The Passover holiday will soon be upon us, and I find myself thinking, as I often do at this time, “How will this Passover holiday be different from all other Passover holidays?”
During the past couple of years, Passover has been dramatically different from the holiday of prior years. Because of the pandemic, our guests were largely limited to those with whom we live (especially in 2020). Many of us experimented with Zoom as a way to celebrate together, and we had varying degrees of success. Under the circumstances, it was certainly worth the effort, but the seders that resulted were anything but familiar.
Passover, more than any other holiday that I can think of, is structured so that it feels much the same from year to year. (Prior to the pandemic, at least.) The familiarity of the passages in the Haggadah and the traditions of the seder are, for me, among the most powerful and lovely elements of the holiday.
When I was growing up, my family celebrated Passover the same way, year after year after year. This was quite different from the way we celebrated all other Jewish and secular holidays, such as Rosh Hashanah and Thanksgiving, which were very different every single year. At Passover, my extended family would gather at my aunt and uncle’s house in Scarsdale, NY. We would transform the living room into a giant dining area. We would have the same menu every year (gefilte fish, matzah ball soup, brisket). My uncle would give the same lecture about how the afikomen wasn’t hidden in his study and how we cousins weren’t to go into his study during our search. My other uncle would interview each of us on his camcorder. For dessert, we would have a selection of candy that included my favorite – jellied fruit slices. (I only ate them on that one day, each year.)

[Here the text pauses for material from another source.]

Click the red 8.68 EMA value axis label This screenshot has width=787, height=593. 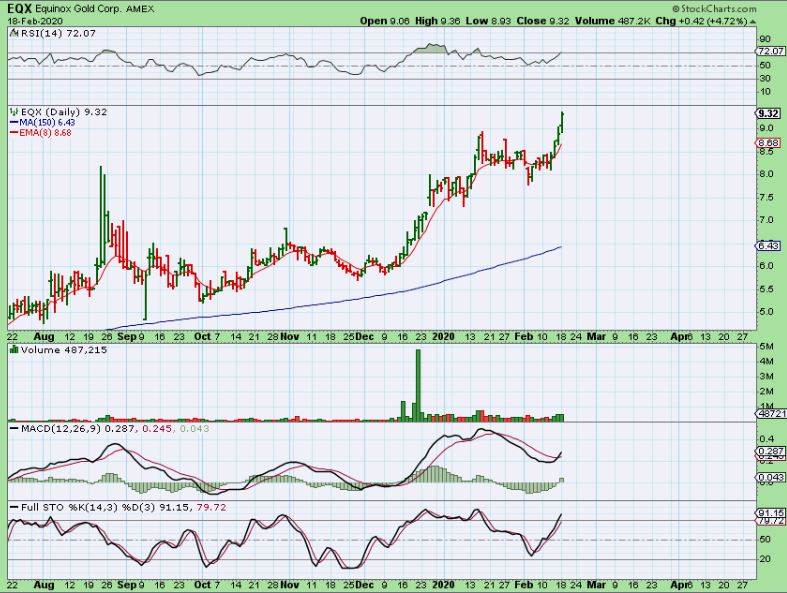pos(768,144)
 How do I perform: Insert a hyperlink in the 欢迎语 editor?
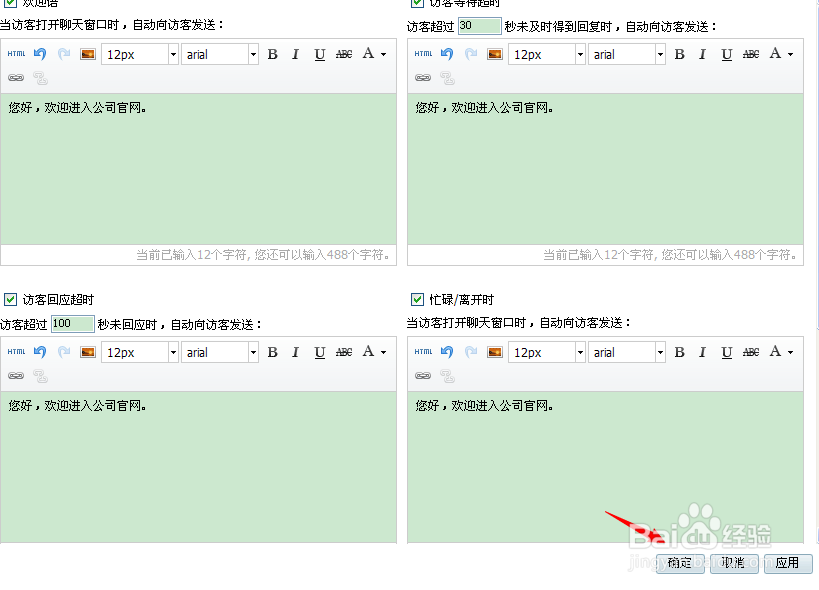(17, 78)
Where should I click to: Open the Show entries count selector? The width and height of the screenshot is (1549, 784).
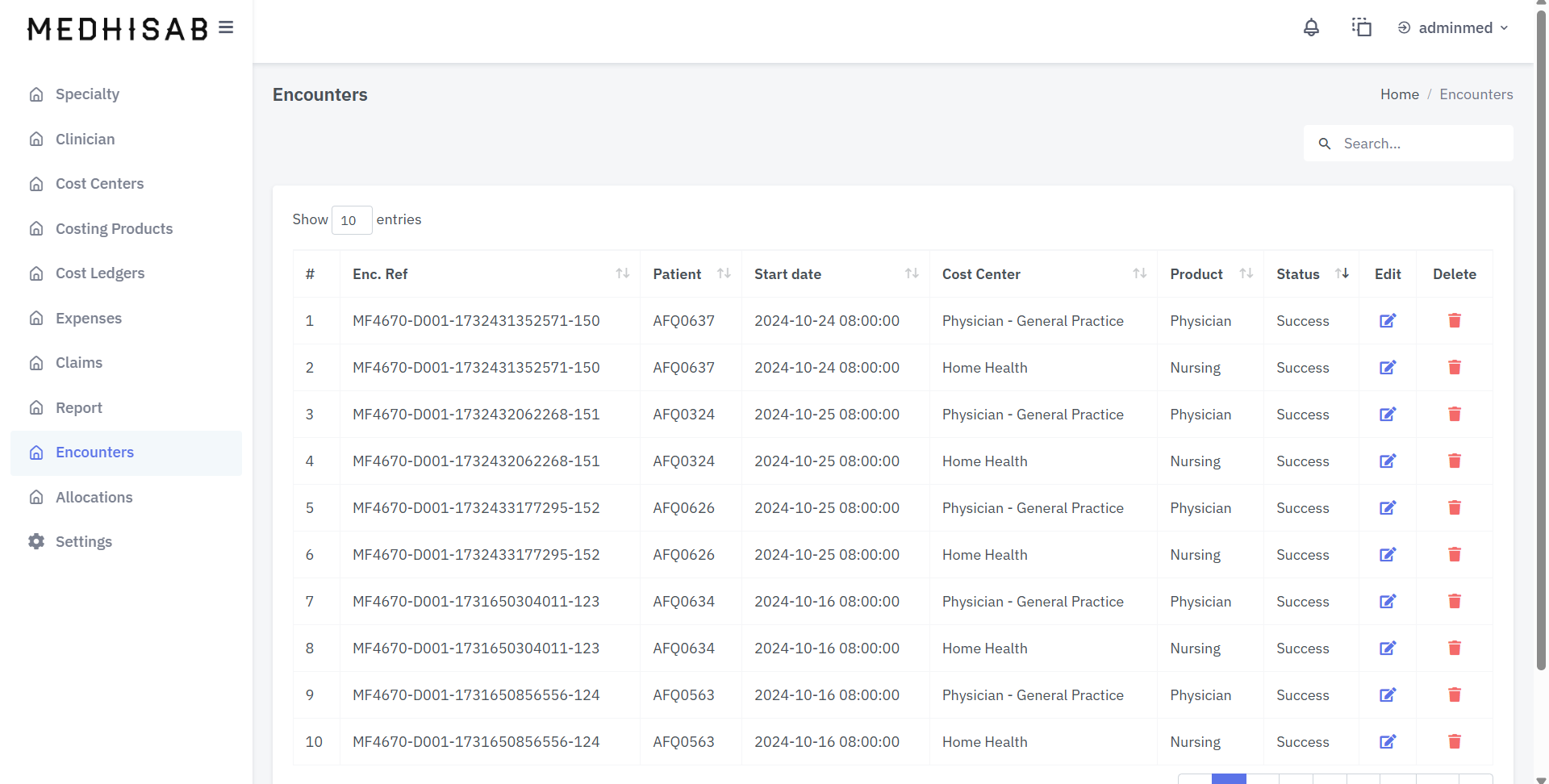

Every family has its own traditions, of course. Not everyone has a camcorder-toting uncle. Not everyone has the same lecture about the search for the afikomen. And, sadly, not everyone eats jellied fruit slices. But every family has its own traditions. During my college years, I lived far from home and was given the opportunity to attend seders held by families that belonged to the local synagogue. All were quite different. One family had deep discussions about seemingly everything in the Haggadah, and we didn’t eat our meal until very late at night. Another capped the whole celebration at about 75 minutes, giving the seder a “Best of Passover” sort of feel. Each family had an approach and a set of traditions that made it uniquely theirs and made it special in its own way.
These days, there are more ways than ever to create new Passover traditions. It’s possible to create your very own Haggadah, using various resources, such as those on haggadot.com. Some families will continue to use Zoom to bring together far-flung family members. Other families highlight social justice with additional items on their seder plate, such as oranges, potatoes, cocoa beans, bananas, pine cones, cashews, and/or acorns, and they may also put Miriam’s Cup on their table. (Click here to see what each of these items represents.)
This year, the theme of “re-birth” has special connotations as most of us begin to gather together and to return to many of the practices and traditions that we know and love. Whatever your Passover traditions – old or new - best wishes for a wonderful holiday. Chag Pesach Sameach.